Our fortified private spheres come with costs. Most obviously, the loss of spontaneous encounters, including romantic ones. How many people have failed to meet their soul mate because strangers no longer talk in person? Yes, women could equally point to the unwanted approaches their headphones have spared them, which is entirely fair. Still, it is unsurprising that studies report younger generations having less sex than they used to. The privatisation of everyday life is surely part of the reason.
A lot of social connection happens without direct interaction, and this is being eroded too. Human beings are extremely sensitive to their emotional environment, and public spaces dominated by the glazed expressions of media junkies can be very depressing. For those who already feel isolated or unhappy, this is not a forgiving world.

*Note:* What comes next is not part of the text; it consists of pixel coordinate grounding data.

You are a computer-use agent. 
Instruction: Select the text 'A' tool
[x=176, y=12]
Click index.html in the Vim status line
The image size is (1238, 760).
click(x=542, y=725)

In terms of wider consequences, we should also expect a decline in creativity. By plugging every minute of dead time with information, we deny our minds the boredom which often brings the most profound reflection and the most original thoughts. The more we collectively saturate ourselves with content, the less nourishing that content will become.
Be that as it may, if the ambitions of Apple and others are realised, the personal media enclosures of the future will be much more immersive. And the barriers separating us from any common experience will only grow thicker.
The proverbial problem with gated enclaves is that their occupants lose interest in improving or even maintaining the world they have retreated from. Likewise, the option of improving personal experience with technology will, presumably, remove the motivation to invest in “real life,” that quaint concept from a bygone era. It will be much easier to design quasi-virtual spaces, especially with the help of AI, than to prevent physical ones from falling apart. Pity those who can’t afford to escape.